Десять ящиков с самым дорогим чтивом («зарубежно-антисоветских» издательств «Ардис», «ИМКА-пресс», имени Чехова) уже стояли компактной горой в сухом подвале дома у моего друга Саши. Там же лежали мои архивы, сохранялась «меморабилия»[2] – любимая мелочовка, а также нашла временный приют коллекция сумасшедших фарфоровых коров.
Раньше я собирал кое-какую живопись, в основном художников-примитивистов, но за годы домашнего ареста почти все было распродано по дешевке. Квартира казалась пугающе пустой: остались стоять никому не нужные диваны, кровати, столы и книжные шкафы. Во внутреннем дворике, на патио, уныло ютились лежаки, стулья и белый пластмассовый стол под выцветшим зонтом.
Итальянец Марио – владелец квартиры – требовал вывезти и это, но сил, времени да и особого желания у меня уже не было. Последние три года я жил в страшном напряжении, а несколько месяцев между двумя судами и до сегодняшнего дня выжали из меня последние соки.
Сил оставалось только на тюремную акклиматизацию.
К тому же я себя чувствовал свободным от всяческих обязательств: за квартиру платил вовремя, а залог – «секьюрити депозит» оставался у хозяина. Чтобы избежать ненужных разборок, пришлось сказать, что до конца рабочего дня, уже после моего отъезда, за оставшейся мебелью заедут польские грузчики. Для очистки совести я оставлял на столе подарочный набор из соседнего «ликер стора» – русского винно-водочного магазинчика.
Ребята уже сидели в машине и показывали на часы. «Лева, давай, закругляйся! Ты опаздываешь», – торопили они.
Еще раз я прошелся по своему любимому гнездышку, вышел, взглянул на гору мусорных мешков, попрощался с соседкой-китаянкой, которая почему-то называла меня «синьором», прекрасно зная, что я – «рашен».
В голове была полнейшая пустота, сочетающаяся с сентиментальными порывами и жуткой концентрацией. Было тоскливо и грустно, почему-то вспомнил свой отъезд из России и трехлетнюю тогда дочку Соню. Она стояла во дворе, держалась за руку своей няни, а я уходил в компании друзей и тихо всхлипывал. «Сиреневый туман над нами проплывает»… – мысленно запел я и на этот раз прощальную песенку, залезая в «Тойоту» и садясь за руль.
С Галей мы договорились заранее, что машину напоследок поведу я. Никто и не спорил – на меня натурально смотрели, как на человека, уходящего в тюрьму, и выполняли «последние желания».
На сиденье лежала компьютерная распечатка из Интернета с ярко-желтым жирным червяком: «7311 20-я авеню, Бруклин, Нью-Йорк – Форт-Фикс, Нью-Джерси».
Два дня назад мой добряк-адвокат Дэвид, похожий на Карабаса-Барабаса и Геннадия Хазанова одновременно, посоветовал позвонить в тюрьму «Форт-Фикс» напрямую:
– Лев, ты обязательно должен уточнить, до которого часа они принимают новых заключенных первого июля. Не забудь, что день твоего приезда и добровольной сдачи властям – это пятница перед Днем независимости. Учти, к ним опаздывать нельзя. К тому же я не советую тебе заявляться туда хотя бы немного пьяным или с запахами вчерашнего алкоголя. Ты сразу же пойдешь в штрафной изолятор за нарушение режима.

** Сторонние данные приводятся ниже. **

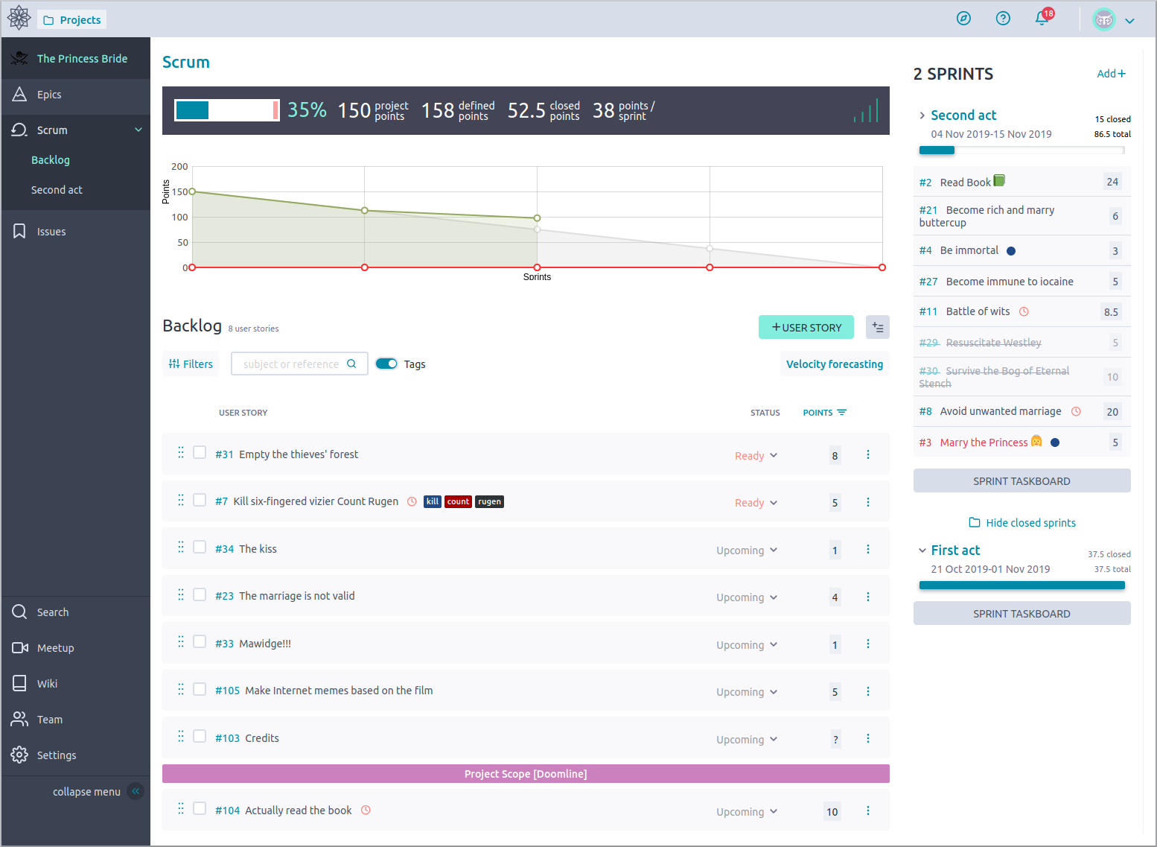Image resolution: width=1157 pixels, height=847 pixels.
Task: Collapse the Scrum section in the sidebar
Action: point(138,129)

Пришлось оставить картинную домашнюю заготовку – распитие шампанского перед воротами тюрьмы.
Но полностью послушать своего адвоката на этот раз мне не хотелось. Не в русской традиции – проводы в неизвестность без той самой пресловутой стопки. Особенно в тюрьму, хоть и в Америке.

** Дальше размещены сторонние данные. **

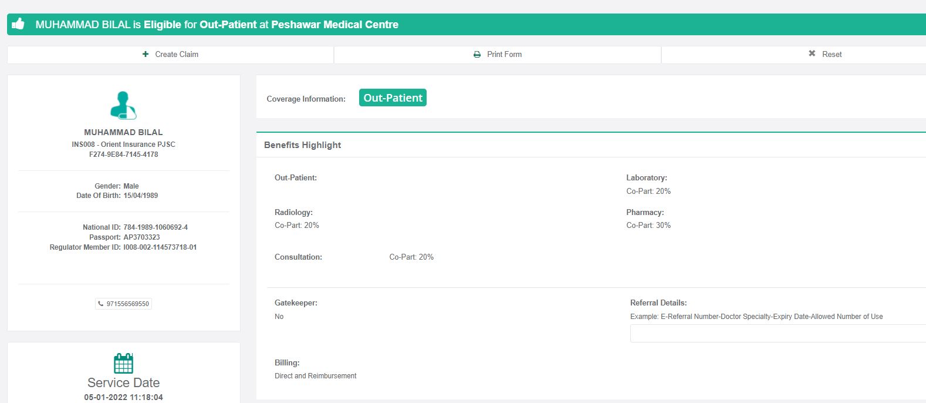Click the Service Date calendar icon

click(123, 363)
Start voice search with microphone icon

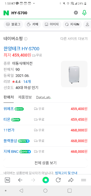point(84,13)
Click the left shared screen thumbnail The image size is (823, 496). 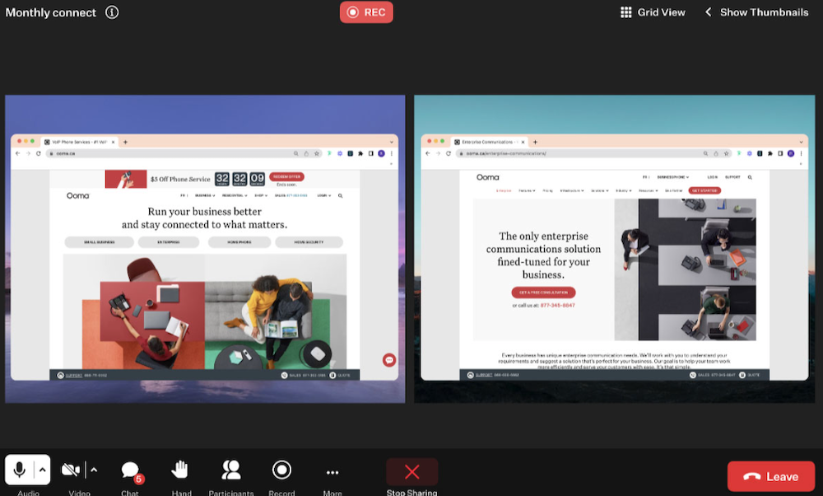(205, 249)
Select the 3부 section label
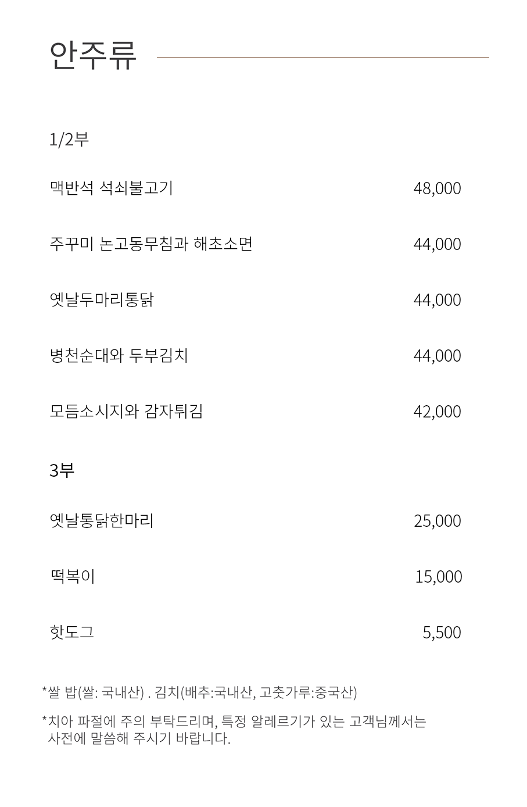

…Вот уже две недели каждый вечер ко мне приходили не знающие, что сказать, друзья и приятели, и все приносили «выпить и закусить». Отказаться «бухнуть на дорожку» было нельзя, да и неудобно. К тому же, по большому счету я не особенно сопротивлялся и прощался с подобающими случаю чувством, толком и расстановкой.